1. The shaft and universal joints of the P.T.O. should be guarded by commercially available shields which cover moving parts. This P.T.O. was not shielded at the time of the incident, which is a violation of California law(1) and recognized safety practice, in this case leading directly to the amputation of the worker's arm. At the time of our investigation, the dairy owner had purchased and installed guards on the P.T.O. of the involved tractor. If the P.T.O. shaft had been guarded at the time of the incident, the worker's sleeve would have not been caught and he would not have lost his arm.
2. All equipment should be checked prior to beginning daily work activities. This allows the worker to make sure that all equipment is working correctly, before any work is initiated. A regular check of the tractor and feed wagon prior to its use would have identified the problem of the malfunctioning P.T.O. The worker could then have had this fixed before trying to use it.
3. The design of the tractor permitted the driver to reach behind while still in the seat to pull the lever for the P.T.O. Therefore, he should not have tried to reach the lever from the ground. Because he was standing near to the rotating shaft while he was attempting to adjust the P.T.O. he came into contact with the rotating shaft. If he had remained in the seat this would not have occurred.

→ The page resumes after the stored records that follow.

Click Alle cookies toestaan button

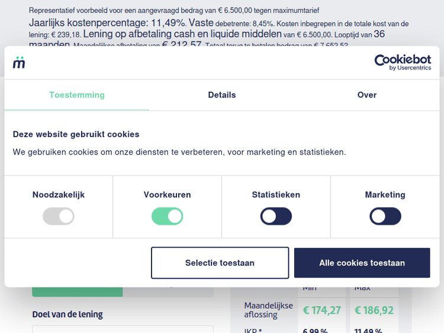[x=362, y=263]
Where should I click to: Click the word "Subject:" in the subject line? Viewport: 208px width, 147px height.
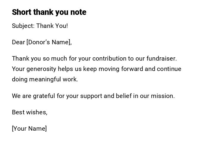point(23,26)
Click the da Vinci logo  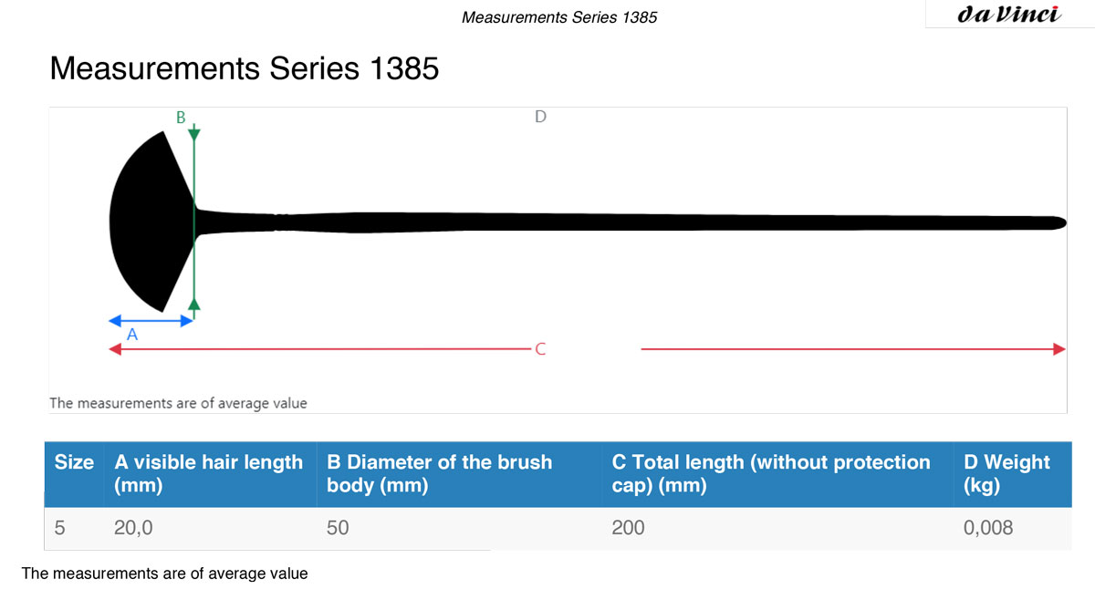click(1009, 14)
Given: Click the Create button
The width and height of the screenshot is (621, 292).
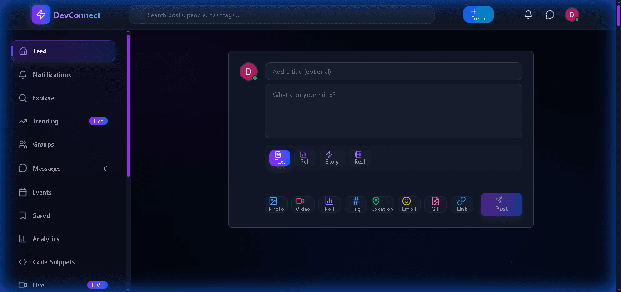Looking at the screenshot, I should (478, 15).
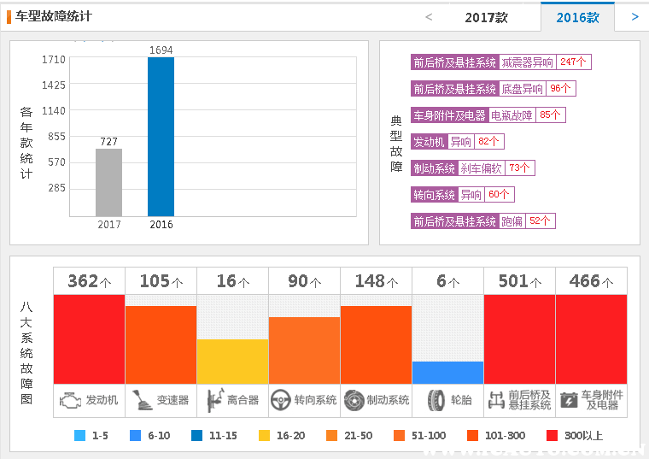The height and width of the screenshot is (459, 649).
Task: Click the battery icon for 车身附件及电器
Action: 569,400
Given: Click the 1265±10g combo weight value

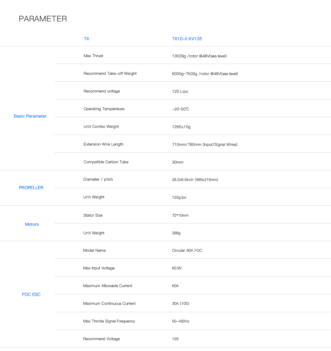Looking at the screenshot, I should coord(181,127).
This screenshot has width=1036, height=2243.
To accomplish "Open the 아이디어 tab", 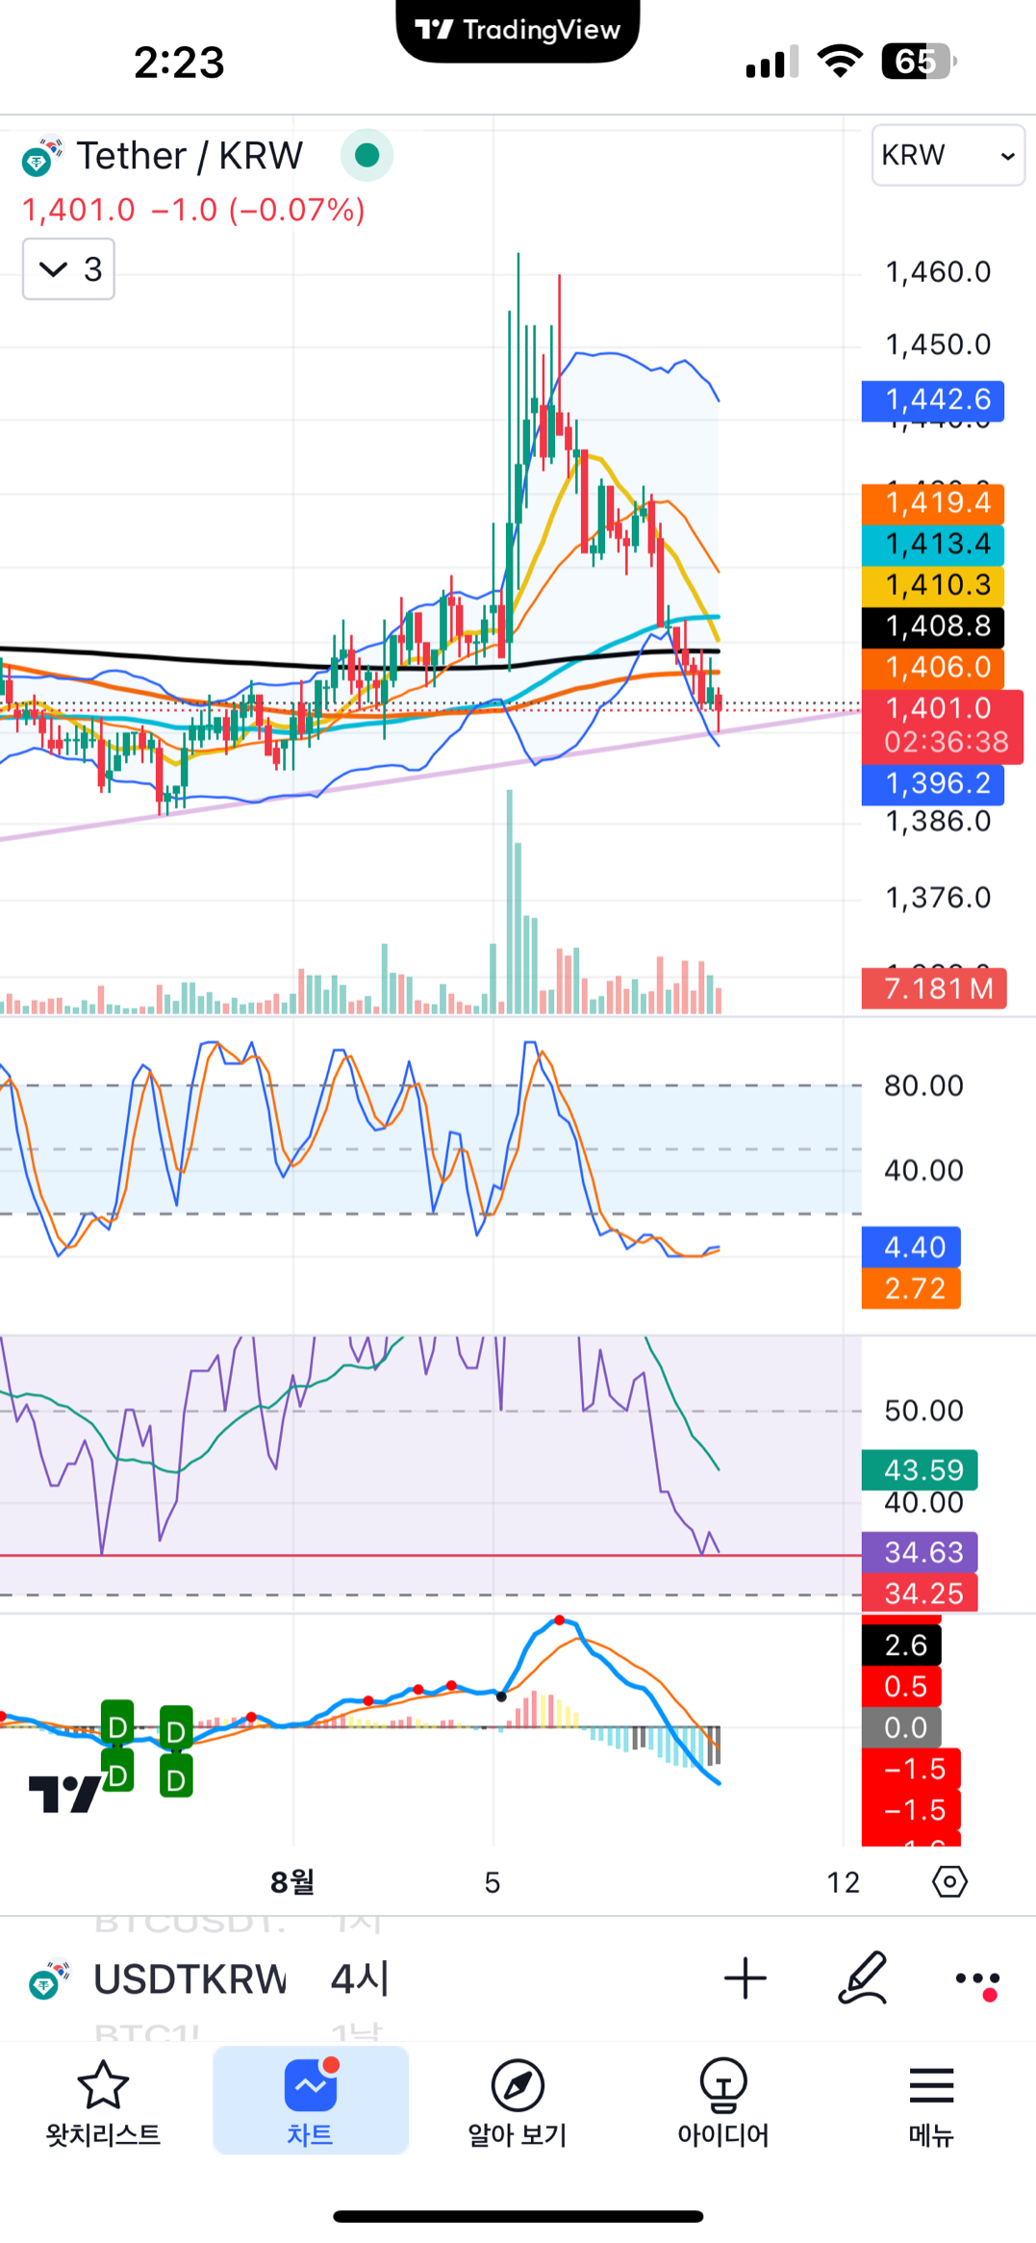I will coord(723,2103).
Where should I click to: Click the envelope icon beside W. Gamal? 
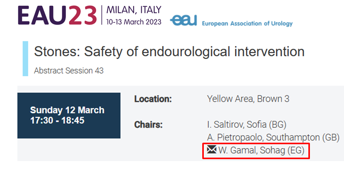[x=211, y=150]
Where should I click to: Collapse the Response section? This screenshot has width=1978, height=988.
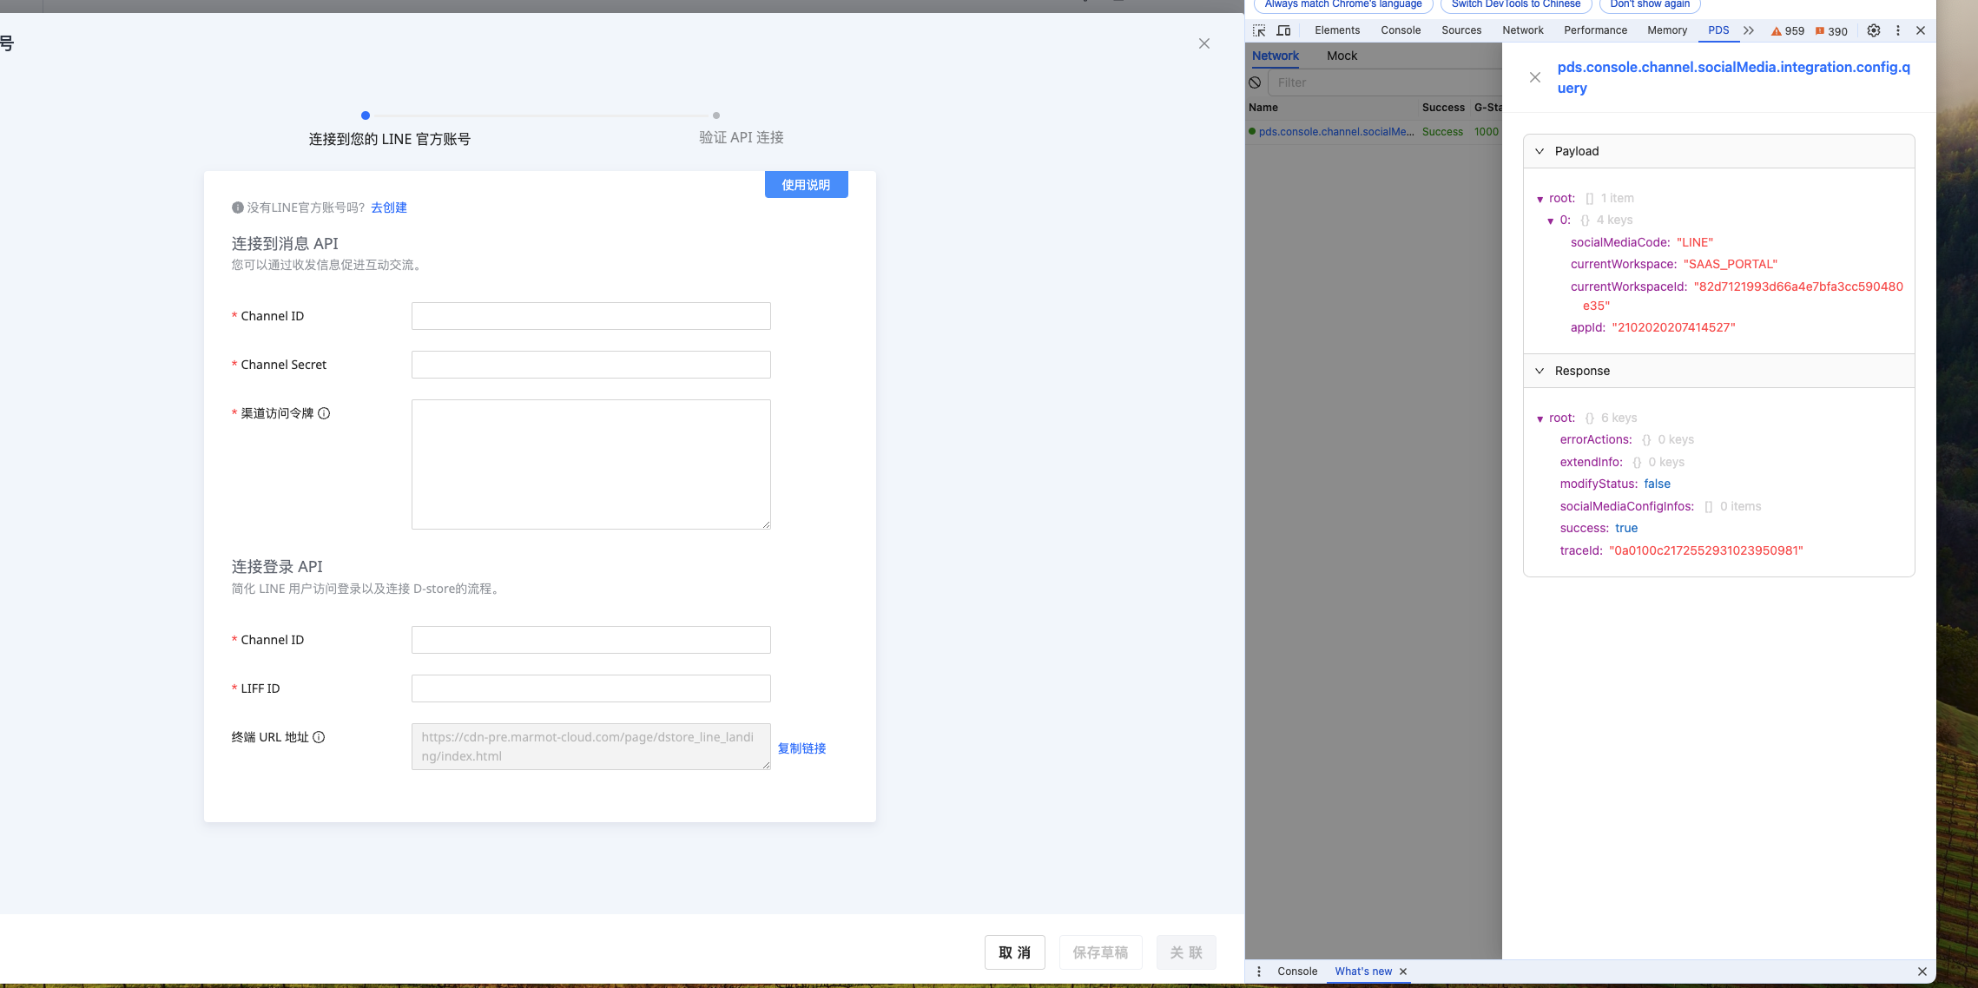[1540, 371]
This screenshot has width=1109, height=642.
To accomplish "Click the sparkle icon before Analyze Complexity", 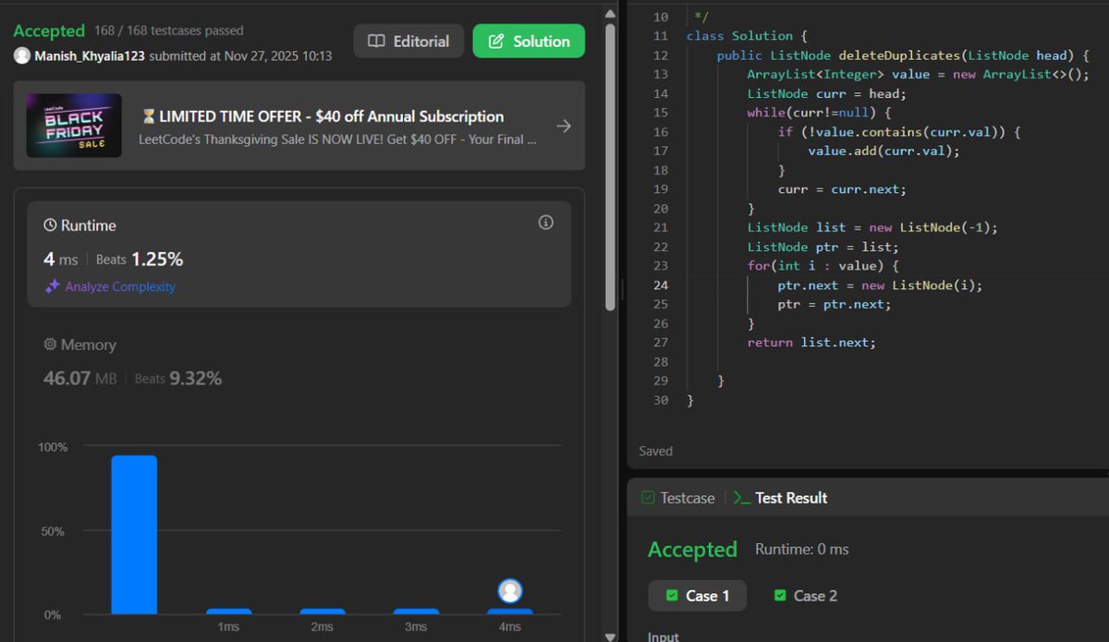I will click(53, 286).
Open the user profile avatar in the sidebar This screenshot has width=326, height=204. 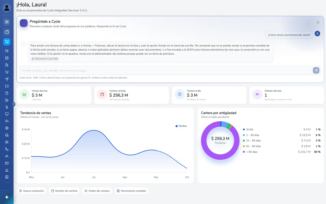[7, 8]
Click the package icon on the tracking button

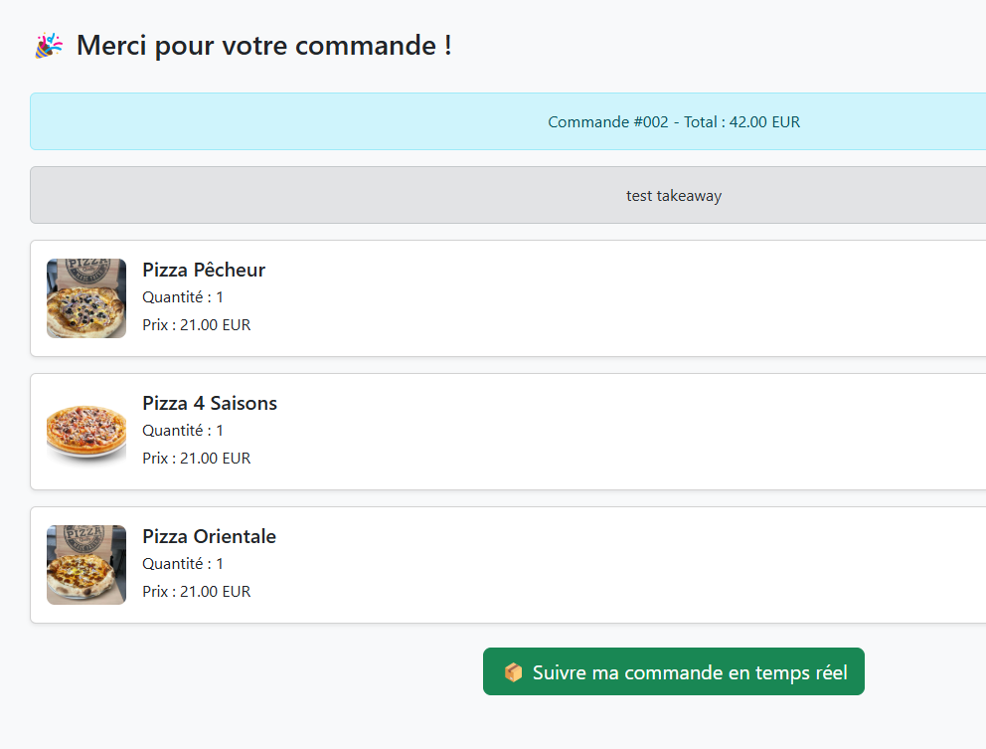pyautogui.click(x=513, y=672)
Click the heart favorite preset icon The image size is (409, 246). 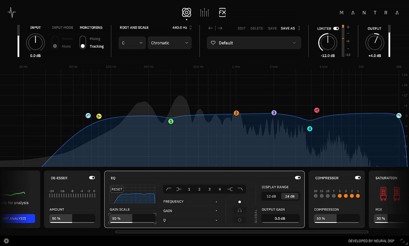pyautogui.click(x=213, y=43)
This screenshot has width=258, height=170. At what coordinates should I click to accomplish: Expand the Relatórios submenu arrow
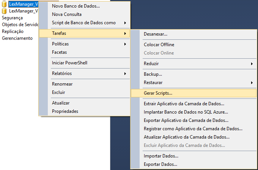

4. Workers should disconnect the power source and wait for all machine movement to stop before servicing equipment.(2) If the employee needed to leave the tractor, he should have turned the tractor engine off prior to leaving the tractor seat. He would not have come into contact with the rotating P.T.O. shaft if he had complied with this regulation.
5. This worker had only been working at this dairy for 3 months although he had worked at different dairies for approximately 10 years. Since he had begun working at this dairy, he had received no safety training related to equipment or job tasks or hazard identification.(3) If he was trained on how to recognize and avoid hazards he might not have lost his arm.
6. This incident occurred because loose clothing worn by the worker was caught in the rotating P.T.O. shaft. If the worker had better fitting clothing this incident would not have occurred.(4) The owner of the dairy was wearing a loose shirt at the time of this investigation, which indicates that he still did not recognize this as a hazard. This is an inexpensive and relatively simple way of preventing machinery entanglement.
1. California Code of Regulations T8 3440 (subparagraph c) requires that all P.T.O. units and drivelines be guarded.
2. California Code of Regulations T8 3441 Paragraph a (subsection c) requires that power sources be disconnected and machine movement stopped before servicing equipment.
3. . California Code of Regulations T8 3383 (subparagraph b) requires workers to receive safe operating and servicing instructions at the time of their initial assignment.
4. California Code of Regulations T8 3383 (subparagraph b) requires that loose clothing that could be entangled in machinery should not be worn.